[Date Prev][Date Next][Thread Prev][Thread Next][Date Index][Thread Index]

Re: Proposal for the Basis of a Codepoint Extension to Unicode for the Encoding of the Quranic Manuscripts



Abdulhaq Lynch wrote:
This is a working document to enable a consensus to be established regarding a private use area to extend the Unicode arabic specification in order to support encoding the quran in a clear, simple and complete way.

This document is not complete but details basic steps for moving forward.


Nice work. A few suggestions:

a. Ignore Unicode. Focus on the needs of your community. Get the theory right first and you'll be able to generate proposals for Unicode later if you think it useful.

b. Focus on semantic categories, not "characters", and don't bias "representation" towards "glyphs" or visual representations in general. For example, your proposal for "ikhfaa" is something that hadn't occurred to me. If you're only interested in producing a visual representation of text, then arguably it isn't needed. But what if you want to generate an audio representation? Or if you just want to analyze the encoded text? Then it seems to be pretty useful.

c. Your proposal rightly diverges from Unicode. So why stop with new specialized semantic categories? Fix what's broken in Unicode. For example, Unicode's idea of tanween is pretty bad, IMO. If I could design it again I would have a single tanween character to be added after the vowel signs. The compound hamza "characters" in Unicode should be decomposed too, IMO. Textual analysis would be much easier then. Then of course there's the bidi fallacy in all its ridiculous glory. There are lots of ways to better capture the semantics of Arabic text, but the Unicode bunch is unlikely to ever approve of such an approach.

d. You don't need higher-level grammars like XML. My own opinion is that primary goal of an encoding design should be to migrate intelligence out of the application and into the text, subject to the syntactic constraints of a plain text encoding. So long as you can give a clear and concise definition of a particular semantic category, it is a good candidate for encoding as plain text.

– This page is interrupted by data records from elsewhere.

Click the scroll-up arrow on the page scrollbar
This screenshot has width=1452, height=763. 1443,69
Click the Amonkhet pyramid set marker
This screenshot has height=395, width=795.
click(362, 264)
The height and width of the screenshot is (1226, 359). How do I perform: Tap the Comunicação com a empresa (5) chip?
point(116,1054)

I once came across a relevant message from none other than Richard Stallman. It was on a list for gcc development, in response to a question about conformance to the ISO definition of C. RMS' response was simply that standards are merely recommendations, and that the needs of the community take precedence. Which seems very wise to me; Unicode is so riddled with problems it is bound to be superceded some day, so blindly following it even where it doesn't meet the needs of one's community seems questionnable.

keep up the good work,

-gregg